The secret `HF_TOKEN` does not exist in your Colab secrets.
To authenticate with the Hugging Face Hub, create a token in your settings tab (https://huggingface.co/settings/tokens), set it as secret in your Google Colab and restart your session.
You will be able to reuse this secret in all of your notebooks.
Please note that authentication is recommended but still optional to access public models or datasets.


In [3]:
import numpy as np

def get_token_lengths(dataset, language_key):
    lengths = []

    if language_key == 'uk':
        with tokenizer.as_target_tokenizer():
            for text in dataset[language_key]:
                lengths.append(len(tokenizer.tokenize(text)))
    else:
        for text in dataset[language_key]:
            lengths.append(len(tokenizer.tokenize(text)))

    return lengths

train_en_lengths = get_token_lengths(raw_datasets['train'], 'en')
train_uk_lengths = get_token_lengths(raw_datasets['train'], 'uk')

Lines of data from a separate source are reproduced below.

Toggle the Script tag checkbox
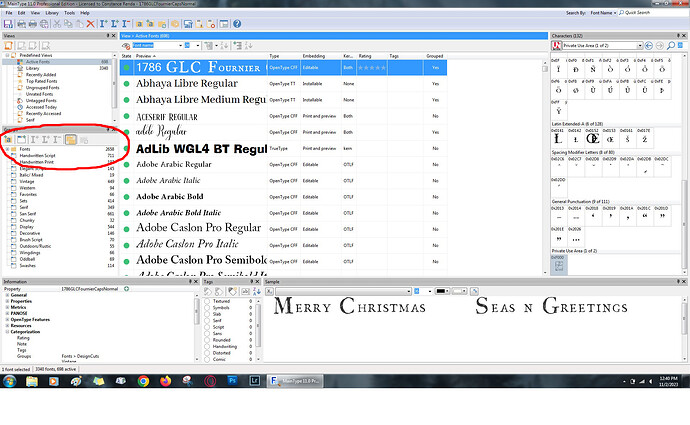690x425 pixels. [x=208, y=325]
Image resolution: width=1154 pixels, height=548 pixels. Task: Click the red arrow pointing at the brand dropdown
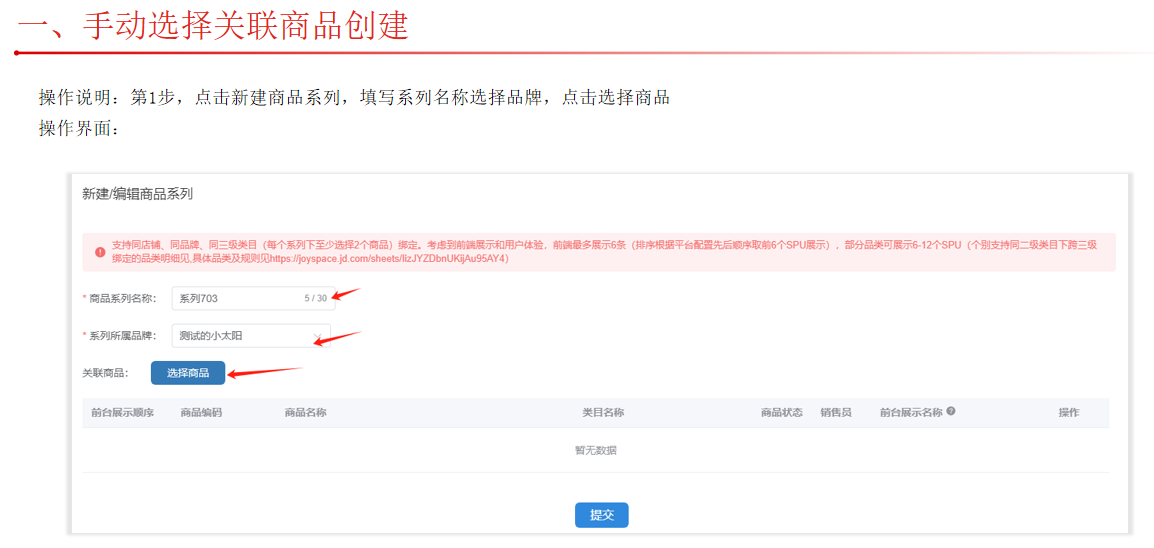pyautogui.click(x=338, y=338)

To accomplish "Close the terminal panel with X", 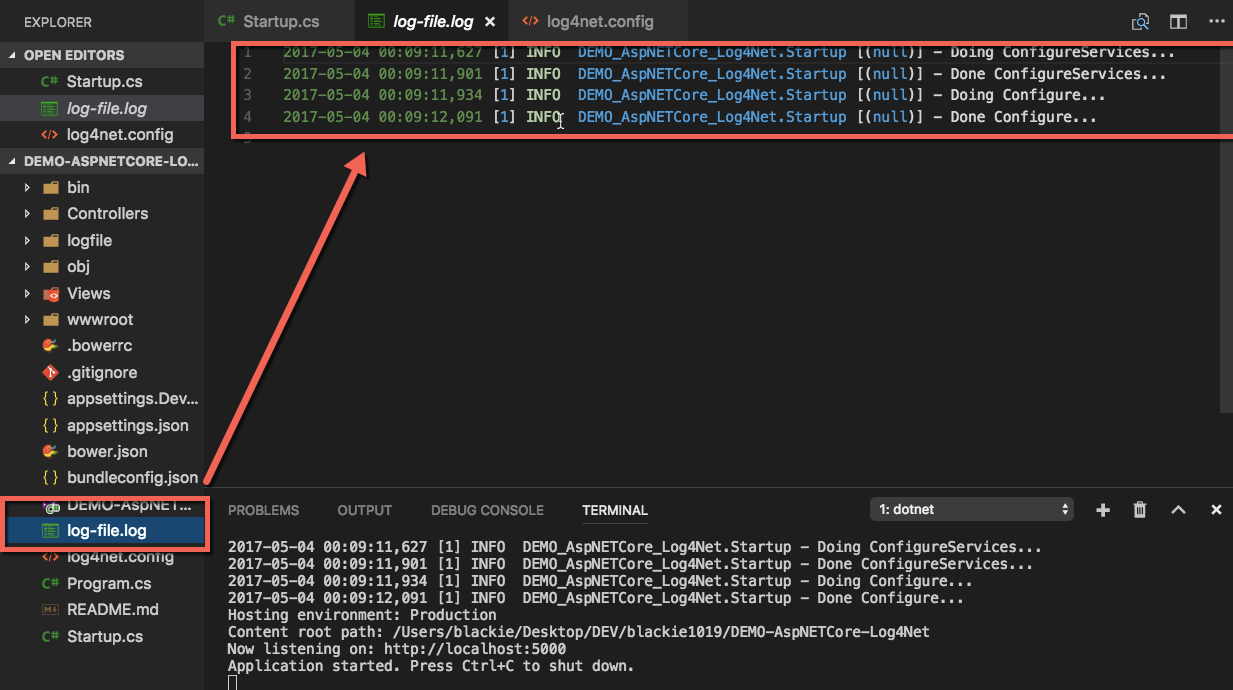I will tap(1216, 510).
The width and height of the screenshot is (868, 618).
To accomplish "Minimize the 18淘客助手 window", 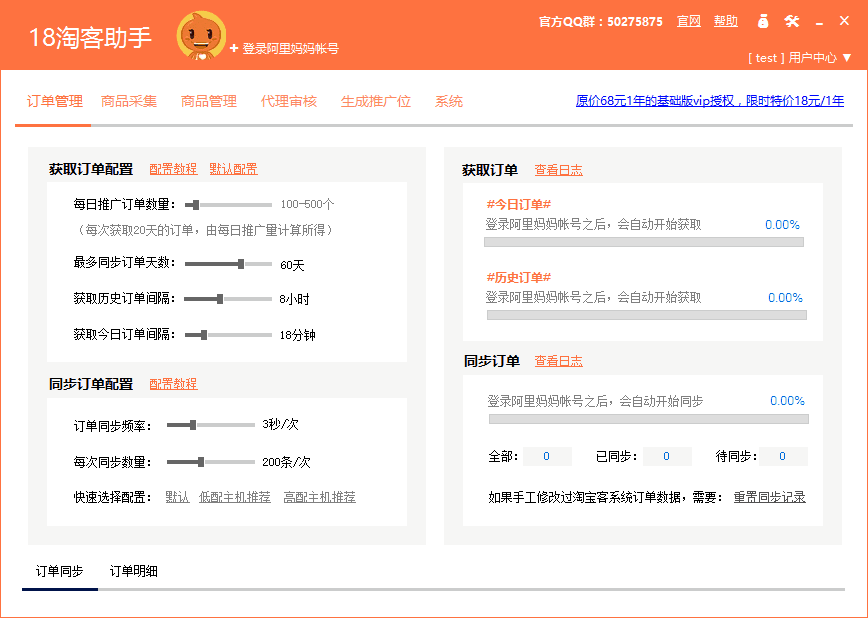I will tap(820, 22).
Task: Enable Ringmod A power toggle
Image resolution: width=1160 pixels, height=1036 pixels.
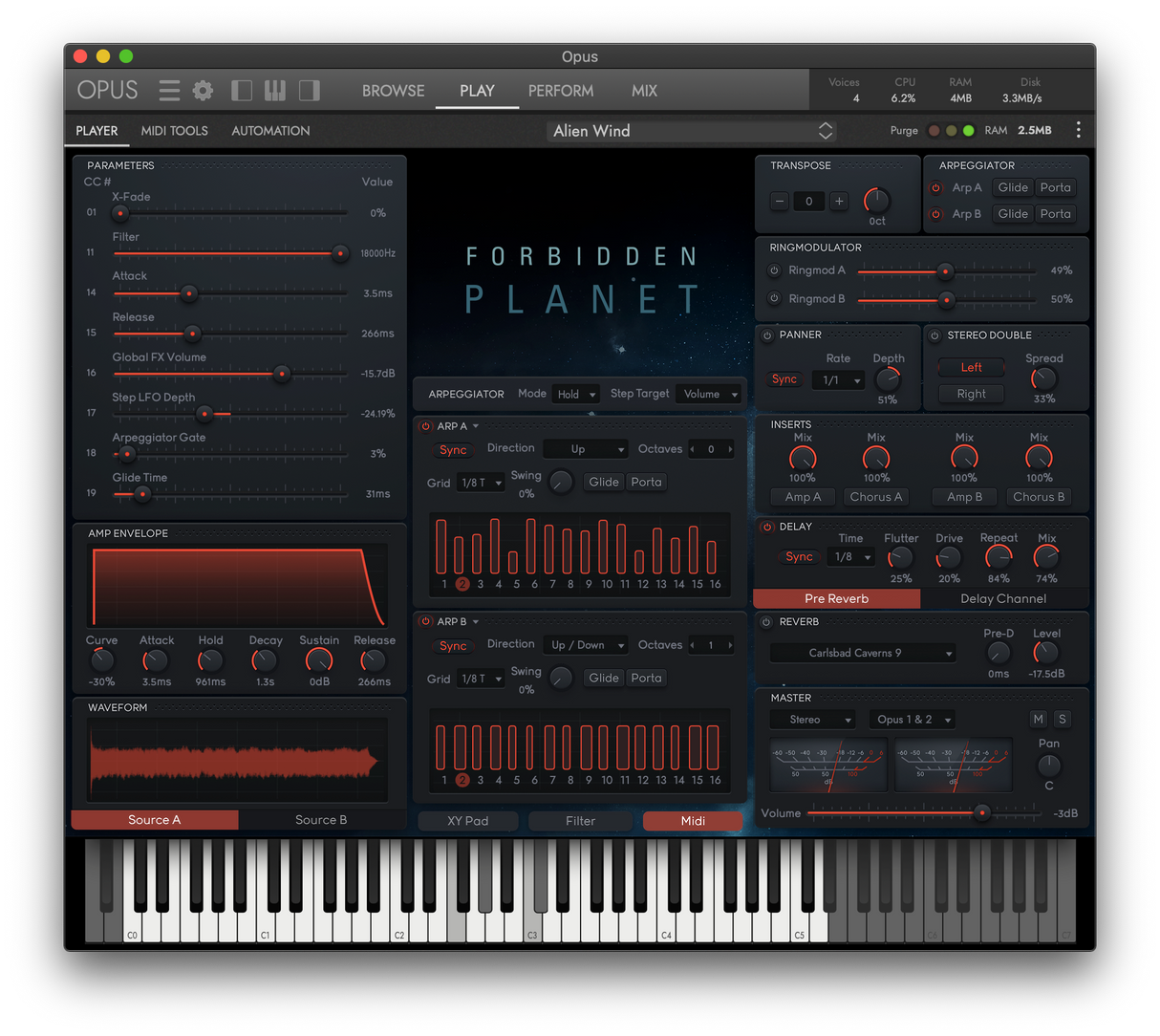Action: click(x=774, y=270)
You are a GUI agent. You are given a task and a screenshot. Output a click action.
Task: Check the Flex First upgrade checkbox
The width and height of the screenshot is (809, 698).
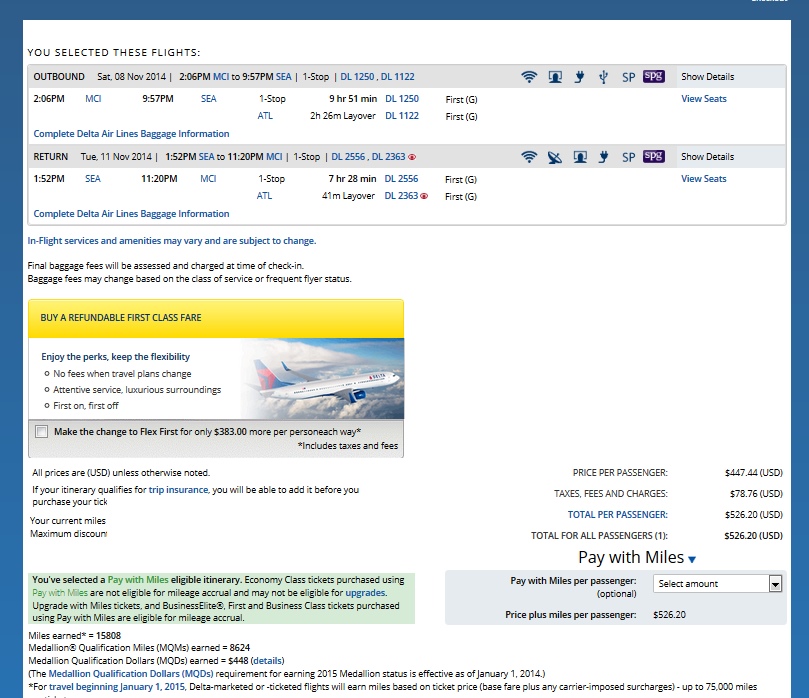pyautogui.click(x=41, y=432)
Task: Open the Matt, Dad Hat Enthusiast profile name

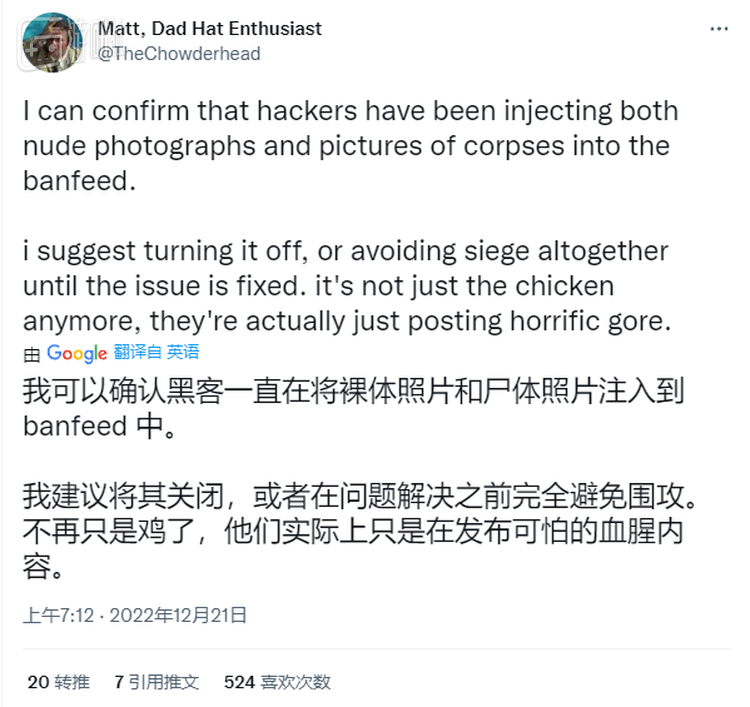Action: pyautogui.click(x=209, y=29)
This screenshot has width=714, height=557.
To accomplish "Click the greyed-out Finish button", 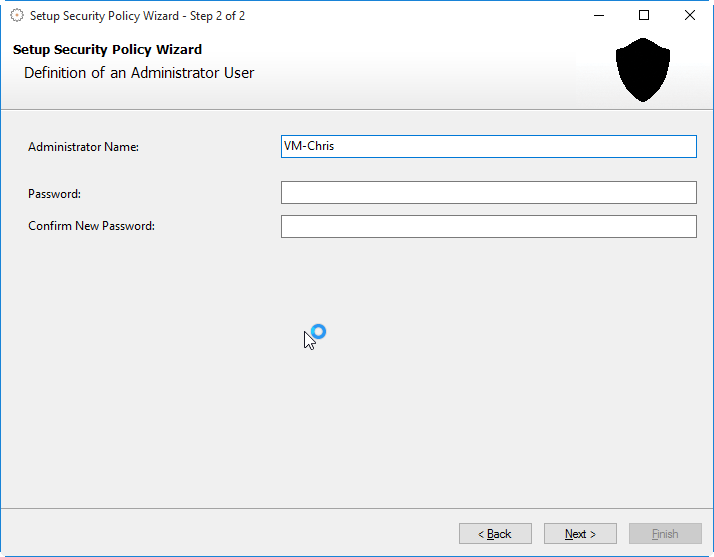I will (665, 534).
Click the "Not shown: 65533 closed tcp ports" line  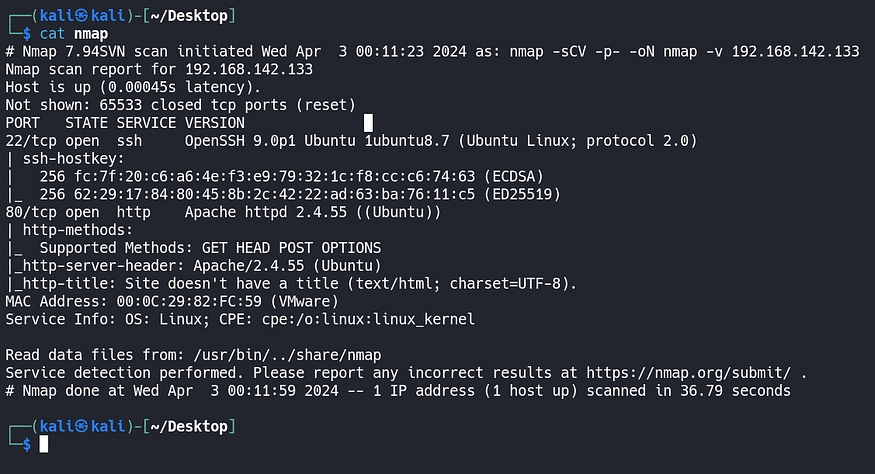point(180,105)
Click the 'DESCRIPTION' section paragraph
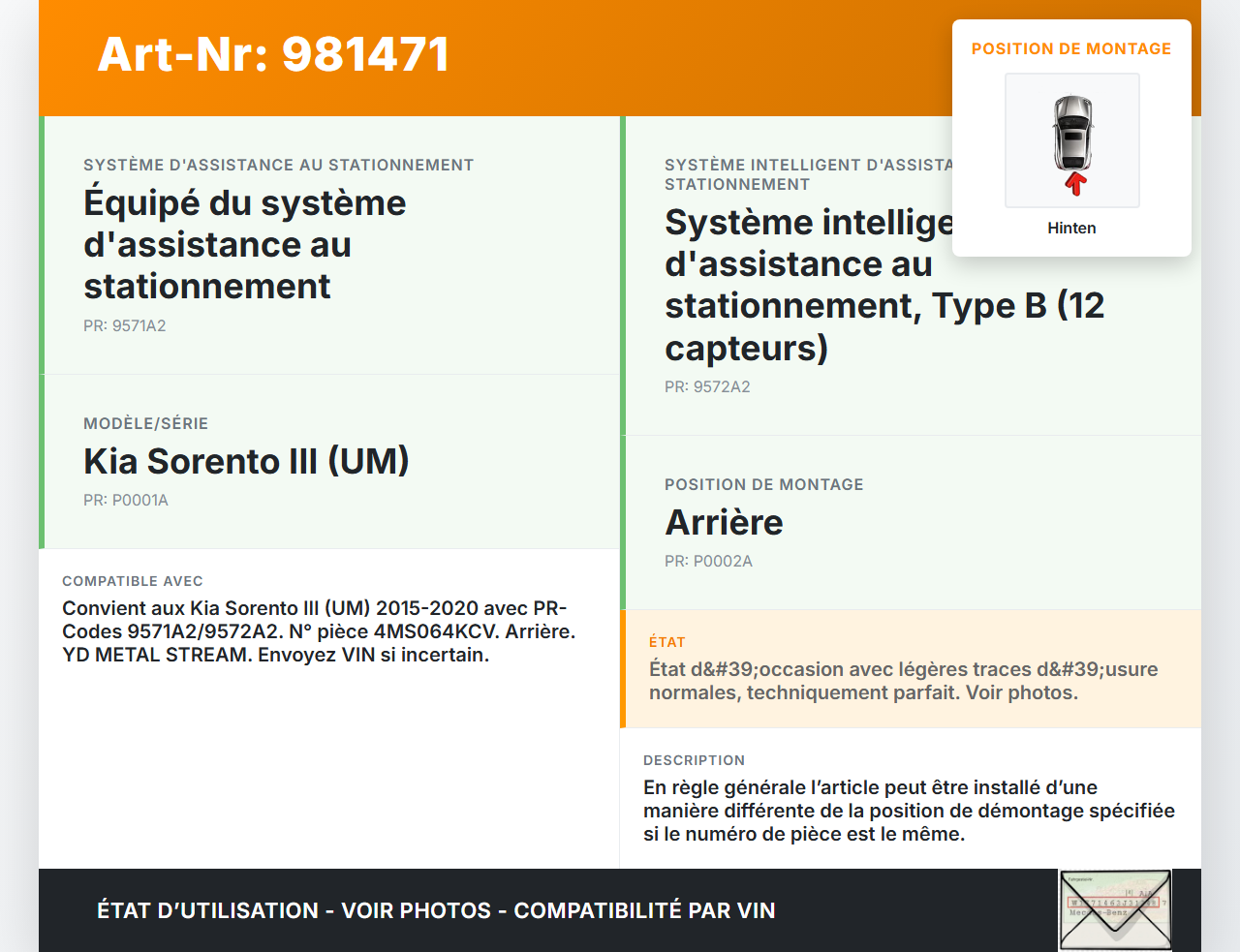Image resolution: width=1240 pixels, height=952 pixels. (908, 811)
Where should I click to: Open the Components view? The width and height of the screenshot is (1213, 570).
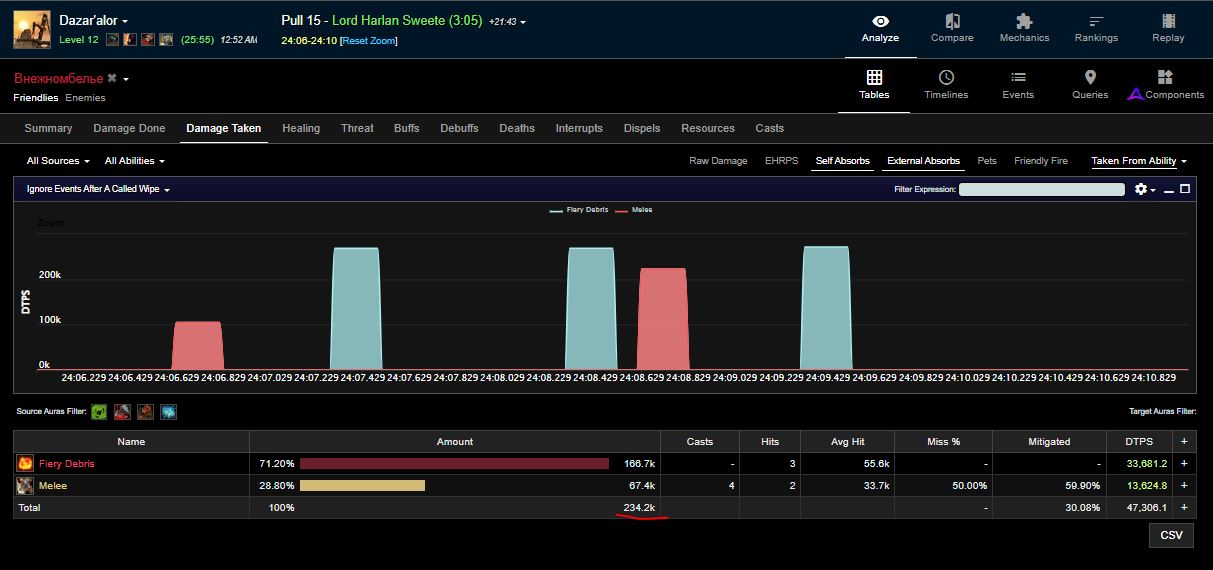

print("--- English (Source) Token Lengths in Training Data ---")
print(f"Min Length: {np.min(train_en_lengths)}")
print(f"Max Length: {np.max(train_en_lengths)}")
print(f"Mean Length: {np.mean(train_en_lengths):.2f}")
print(f"95th Percentile Length: {np.percentile(train_en_lengths, 95)}")


print("\n--- Ukrainian (Target) Token Lengths in Training Data ---")
print(f"Min Length: {np.min(train_uk_lengths)}")
print(f"Max Length: {np.max(train_uk_lengths)}")
print(f"Mean Length: {np.mean(train_uk_lengths):.2f}")
print(f"95th Percentile Length: {np.percentile(train_uk_lengths, 95)}")



--- English (Source) Token Lengths in Training Data ---
Min Length: 4
Max Length: 43
Mean Length: 13.90
95th Percentile Length: 22.0

--- Ukrainian (Target) Token Lengths in Training Data ---
Min Length: 4
Max Length: 59
Mean Length: 15.20
95th Percentile Length: 27.0


In [13]:
max_input_length = 32
max_target_length = 36

def preprocess_function(examples):
    model_inputs = tokenizer(examples['en'], max_length=max_input_length, truncation=True, padding=True)

    with tokenizer.as_target_tokenizer():
        labels = tokenizer(examples['uk'], max_length=max_target_length, truncation=True, padding=True)

    model_inputs["labels"] = labels["input_ids"]
    return model_inputs

tokenized_datasets = raw_datasets.map(preprocess_function, batched=True)

Map:   0%|          | 0/3500 [00:00<?, ? examples/s]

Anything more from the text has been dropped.